* **EXCERPT TO READ**:
Galloway was the last witness at the hearing of the Senate Permanent Subcommittee on Investigations that is examining how ousted Iraqi leader Saddam Hussein used oil to reward politicians, particularly from Russia, France and Britain, under the humanitarian oil-for-food program.

Galloway, a maverick kicked out of the Labour Party for his fervent opposition to the Iraq war and for personal attacks on Prime Minister Tony Blair, has dismissed allegations by the committee that he benefited from the program.

To summarize, Republicans in the U.S. Senate are accusing one of Britain’s most liberal and outspoken anti-war voices of “insider trading” with Iraq. Hmmm…this sounds an awful lot like accusing John Kerry of dishonoring his country, when in fact he served his country during the Vietnam debacle, unlike the sitting President and V.P.

I’m sure this story will lead the 6:00 “news” this evening, and all will be understood. Yeah, right.

Huffingtonians Get All Huffy

Traditional media star, Arianna Huffington, has opened a can of whoop ass on traditional media (and Matt Drudge). Her group blog, which debuted yesterday, has entries from Walter Cronkite, Larry David, Rob Reiner, Senator Jon Corzine, Tina Brown, Bill Maher, Gary Hart, Jerry Brown and several others.

According to the Washington Post, Warren Beatty says the venture “holds out the possibility that the horrifying danger of media consolidation may be ameliorated.” He says Huffington will provide a forum “not owned by the New York Times, News Corp., General Electric, Disney, Viacom, The Washington Post, Tribune Media, Knight Ridder, Gannett and the like” and that smart writers “will have no fear of being edited or fired for views that might go against the interests of the publisher.”

* **DATA EXCERPTS**:
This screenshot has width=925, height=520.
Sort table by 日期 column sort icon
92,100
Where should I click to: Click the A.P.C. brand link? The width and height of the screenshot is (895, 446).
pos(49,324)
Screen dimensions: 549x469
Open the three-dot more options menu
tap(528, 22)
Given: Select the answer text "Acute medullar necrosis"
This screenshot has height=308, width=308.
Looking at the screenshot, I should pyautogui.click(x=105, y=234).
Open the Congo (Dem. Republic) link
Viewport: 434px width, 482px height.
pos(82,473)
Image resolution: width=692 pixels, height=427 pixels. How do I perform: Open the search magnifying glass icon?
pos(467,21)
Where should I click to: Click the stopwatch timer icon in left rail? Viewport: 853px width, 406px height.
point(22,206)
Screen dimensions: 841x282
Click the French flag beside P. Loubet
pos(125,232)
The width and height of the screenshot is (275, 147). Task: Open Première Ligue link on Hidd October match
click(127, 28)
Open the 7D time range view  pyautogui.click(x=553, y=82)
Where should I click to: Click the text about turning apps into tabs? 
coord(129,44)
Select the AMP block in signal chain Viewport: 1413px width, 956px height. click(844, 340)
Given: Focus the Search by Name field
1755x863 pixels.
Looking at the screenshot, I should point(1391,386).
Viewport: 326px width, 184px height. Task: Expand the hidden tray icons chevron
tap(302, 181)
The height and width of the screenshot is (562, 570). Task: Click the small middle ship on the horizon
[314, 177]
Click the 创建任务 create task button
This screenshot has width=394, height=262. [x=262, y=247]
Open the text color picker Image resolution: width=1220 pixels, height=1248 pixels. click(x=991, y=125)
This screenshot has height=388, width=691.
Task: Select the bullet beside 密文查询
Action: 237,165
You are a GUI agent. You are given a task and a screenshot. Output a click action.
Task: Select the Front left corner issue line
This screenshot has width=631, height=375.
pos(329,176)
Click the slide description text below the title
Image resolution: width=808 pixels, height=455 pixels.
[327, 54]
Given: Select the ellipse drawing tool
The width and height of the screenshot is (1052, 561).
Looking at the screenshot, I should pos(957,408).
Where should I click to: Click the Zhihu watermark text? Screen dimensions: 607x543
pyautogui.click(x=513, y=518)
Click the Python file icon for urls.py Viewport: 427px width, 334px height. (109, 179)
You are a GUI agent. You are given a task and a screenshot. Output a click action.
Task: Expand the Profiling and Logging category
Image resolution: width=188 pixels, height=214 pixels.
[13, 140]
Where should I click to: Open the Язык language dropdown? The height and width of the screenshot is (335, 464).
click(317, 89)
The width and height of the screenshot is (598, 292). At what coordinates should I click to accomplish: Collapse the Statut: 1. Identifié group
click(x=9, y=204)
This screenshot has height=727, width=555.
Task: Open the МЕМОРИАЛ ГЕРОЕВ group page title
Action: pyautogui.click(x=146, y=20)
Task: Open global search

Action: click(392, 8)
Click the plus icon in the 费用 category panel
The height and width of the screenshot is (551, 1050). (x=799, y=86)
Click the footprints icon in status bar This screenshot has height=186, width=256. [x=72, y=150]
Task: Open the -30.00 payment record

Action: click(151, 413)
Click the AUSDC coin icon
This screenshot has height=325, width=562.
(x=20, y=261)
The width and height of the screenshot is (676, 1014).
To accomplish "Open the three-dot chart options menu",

* **PROBLEMS TO SOLVE**:
1. According to the blog excerpt on Galloway and Huffington's group blog, why was Galloway kicked out of the Labour Party?
2. Continue the blog excerpt on Galloway and Huffington's group blog, picking up after its final sentence.

* **TASK RESULTS**:
1. He was expelled for his fervent opposition to the Iraq war and for his personal attacks on Prime Minister Tony Blair.

2.
One post I particularly enjoyed came from former California Governor and current Oakland Mayor, Jerry Brown.

Scanning the TV news tonight, I was struck again by the massive and incoherent stimuli transmitted to American minds in the guise of national news. Is it a post-modern nightmare or Dante’s Inferno?

The rapid shift from one image or story to another–now comic, now trivial, now tragic–undermines one’s critical faculties. Drug and car ads compete with murders in Iraq and a “nuclear option” for the Senate.

The common sense questions–such as, why our government is borrowing madly, tempting nature, engineering foreign nations, cutting taxes for some while increasing financial burdens for others–get lost in the psychic distractions of a perverse media acupuncture of the mind.

The public forum is overloaded with “junk” news, science and politics.

Long ago, America’s founders assumed an educated electorate and the deliberative discussions and reflections that a slower age invited. Then it was an Age of the Book. Now it is the Age of the Screen and its attendant attention deficit.

Not bad for an opening salvo.

Unchecked Greed Is The Order Of The Day

According to an Associated Press report, lawmakers plowed through an energy bill yesterday that would provide billions of dollars in tax breaks to industry, open an Alaska wildlife refuge to oil drilling and aid farmers by expanding the use of ethanol in gasoline.

Hey, I’m all for ethanol. So there is some good news. But now back to the bad news.

Democrats were expected to try to remove a provision that would, for the first time, allow oil exploration in the Arctic National Wildlife Refuge in Alaska. Republicans said they’re confident the attempt will be rebuffed.

The refuge drilling issue is all but certain to be rejected in the Senate where opponents have vowed to block it by filibuster. Refuge drilling proponents in the Senate, instead, are hoping to get the measure passed as part of the budget process where the filibuster cannot be used.

Democrats complained that the tax package, which advanced out of the Ways and Means Committee, provides little to promote renewable energy sources and reduce energy use while funneling tax benefits to energy companies that already are making huge profits from high energy prices.

“There is no provision … that will lower the price of gasoline, only protect the profits of the oil industry,” said Rep. Jim McDermott (D-Wash.) “What do the American people get — nothing but a raw deal.”